Dallas' Jason Terry recently labeled the Oklahoma City Thunder as the Mavericks' “little brother.”
BY DARNELL MAYBERRY, Staff Writer, Published: February 2, 2012

Last month, Dallas guard Jason Terry ruffled a few feathers when he labeled the Oklahoma City Thunder as the Mavericks' “little brother.”

On Wednesday night, the so-called little brother went into Dallas and spanked the Mavs with a dominant second-half defensive performance that resulted in a 95-86 win.

But even before the final outcome, Thunder coach Scott Brooks refuted Terry's comparison.

“I don't feel that way at all. I think we're a good team just like they are,” Brooks said. “They had a great year last year. But they had a lot of tough years prior to that. But one year; you have to keep doing it every year, hammer away at it and they've done a great job.”

Never one to enter into a war of words, Brooks continued to take the high road, praising Dallas for how it has sustained success — at least in the regular season — with 11 consecutive 50-win seasons.

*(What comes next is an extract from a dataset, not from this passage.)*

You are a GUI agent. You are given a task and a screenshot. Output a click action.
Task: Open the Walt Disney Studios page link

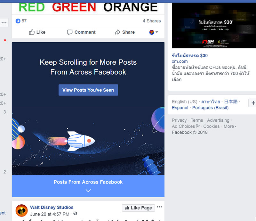(x=52, y=207)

“I think the strength of their team is their stability,” Brooks said. “They've been together a while. They did not break it up when things didn't go well…But I don't look at it as they're a big brother. I look at it as they're a very good team and we are, too. And we're going to keep fighting each other.”

When asked last month about the Thunder and Mavs, Terry was quoted by Dallas-area reporters as saying “It's a big brother-little brother scenario. It is what it is. They're good. They're up and coming and they're dangerous. When you got guys like (Russell) Westbrook and (Kevin) Durant on your ballclub, it's tough any time. They've beaten us a number of times. Now, if you want to say in a series, that would make some intensity come to the rivalry.”


Prior to Wednesday's game at Dallas, center Kendrick Perkins attempted to clarify comments he made Monday night about the team needing to commit to more sacrifice.

“In order to take it to the next level guys have to sacrifice,” Perkins told The Oklahoman. “You can always win games, and with the talent that we got the majority of the nights we're definitely going to win games. But if you don't sacrifice within the team and think team then our goals and what we're really trying to accomplish are going to be even harder. Because at the end of the day, when you get in the playoffs you need everybody playing with a high confidence level.”

Perkins, when asked to elaborate, declined to go into detail about which specific areas the team needs to focus on in sacrificing.

“I'll leave it at this,” Perkins said. “Things that's known really don't have to be said. If you watch our games and watch what's going on and you know basketball, you know what areas I'm talking about.”